Imaginez un pays où le nombre d’exécutions capitales atteint son plus haut niveau depuis quinze ans, alors que jamais autant d’Américains n’ont remis en question la légitimité de cette pratique. C’est la réalité des États-Unis en cette fin d’année 2025. Un contraste saisissant qui interroge profondément sur l’évolution de la justice pénale outre-Atlantique.
Un paradoxe américain en 2025
Cette année marque un tournant inattendu dans l’histoire de la peine de mort aux États-Unis. D’un côté, les chiffres grimpent de manière spectaculaire. De l’autre, l’opinion publique poursuit une érosion lente mais inexorable. Ce décalage met en lumière les tensions entre décisions politiques et volonté populaire.
Les données parlent d’elles-mêmes et révèlent une situation complexe. Comprendre ce phénomène nécessite de plonger dans les détails régionaux, les choix politiques et les évolutions sociétales qui façonnent ce paysage contrasté.
Une explosion du nombre d’exécutions
En 2025, quarante-six personnes ont déjà été exécutées sur le sol américain. Ce chiffre représente pratiquement un doublement par rapport à la moyenne des années précédentes, qui tournait autour de vingt par an depuis une décennie. Il faut remonter à 2010 pour observer un niveau équivalent.
Deux exécutions supplémentaires restent programmées avant la fin de l’année. Ce rythme soutenu place 2025 parmi les années les plus actives en matière d’application de la peine capitale depuis le début du siècle.
Cette hausse brutale interpelle. Elle rompt avec la tendance à la baisse observée depuis les années 2000, période où le nombre annuel culminait souvent autour de cent.
La Floride, moteur principal de cette augmentation
Une grande partie de cette flambée s’explique par l’activité d’un seul État : la Floride. Près de 40 % des exécutions nationales y ont eu lieu cette année. Sans cet État du sud-est, 2025 ressemblerait davantage aux années précédentes en termes de volume.
Le gouverneur républicain de l’État signe personnellement les arrêtés d’exécution.

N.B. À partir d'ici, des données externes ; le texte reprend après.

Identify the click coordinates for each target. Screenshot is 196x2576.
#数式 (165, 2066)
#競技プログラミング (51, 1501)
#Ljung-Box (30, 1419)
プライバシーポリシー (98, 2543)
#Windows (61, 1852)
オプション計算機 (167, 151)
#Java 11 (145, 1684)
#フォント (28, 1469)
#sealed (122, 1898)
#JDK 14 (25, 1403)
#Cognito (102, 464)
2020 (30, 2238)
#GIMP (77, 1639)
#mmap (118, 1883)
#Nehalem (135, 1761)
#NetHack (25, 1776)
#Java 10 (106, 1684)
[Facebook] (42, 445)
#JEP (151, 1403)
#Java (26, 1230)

Il justifie cette accélération par la nécessité de rendre justice aux familles des victimes. Cette position ferme tranche avec la retenue observée dans d’autres juridictions.
Certaines analyses politiques y voient aussi une stratégie à plus long terme. L’intéressé, qui avait tenté sans succès d’obtenir l’investiture républicaine en 2024, pourrait envisager une nouvelle candidature en 2028.
Un soutien public au plus bas
Parallèlement, le nombre de nouvelles condamnations à mort reste extrêmement faible. Seulement vingt-deux peines capitales ont été prononcées par des jurys en 2025, un chiffre proche du plus bas historique.
Cette retenue des jurys reflète une évolution profonde de l’opinion. Le soutien à la peine de mort atteint 52 %, son niveau le plus faible en cinquante ans. De nombreux jurys peinent désormais à parvenir à l’unanimité requise pour prononcer une telle sentence.
Ce fossé entre l’action de certains responsables élus et la volonté populaire apparaît de plus en plus marqué. Des condamnés exécutés cette année l’avaient été il y a plusieurs décennies, à une époque où l’adhésion à la peine capitale était bien plus forte.
Il existe un décalage évident entre les actions d’élus dans plusieurs États et ce que veut réellement la population.
Cette observation souligne la persistance de mécanismes hérités d’un passé où la peine de mort bénéficiait d’un consensus beaucoup plus large.
Une influence fédérale indirecte
Bien que les exécutions relèvent exclusivement de la compétence des États depuis 2021, l’attitude de l’exécutif fédéral semble avoir joué un rôle. L’enthousiasme affiché par le président Trump pour la peine capitale aurait encouragé certains acteurs locaux à programmer davantage d’exécutions ou à adopter des législations plus favorables.
Cette influence indirecte montre comment le climat politique national peut impacter les décisions prises au niveau des États, même en l’absence de compétence directe.
Une concentration géographique persistante
Comme chaque année, l’application de la peine de mort reste très localisée. Seuls douze États, principalement situés dans le Sud, ont procédé à des exécutions en 2025. Les nouvelles condamnations capitales n’ont concerné que huit États.
Vingt-trois États ont purement et simplement aboli la peine de mort. Trois autres – Californie, Oregon et Pennsylvanie – observent un moratoire décidé par leur gouverneur respectif.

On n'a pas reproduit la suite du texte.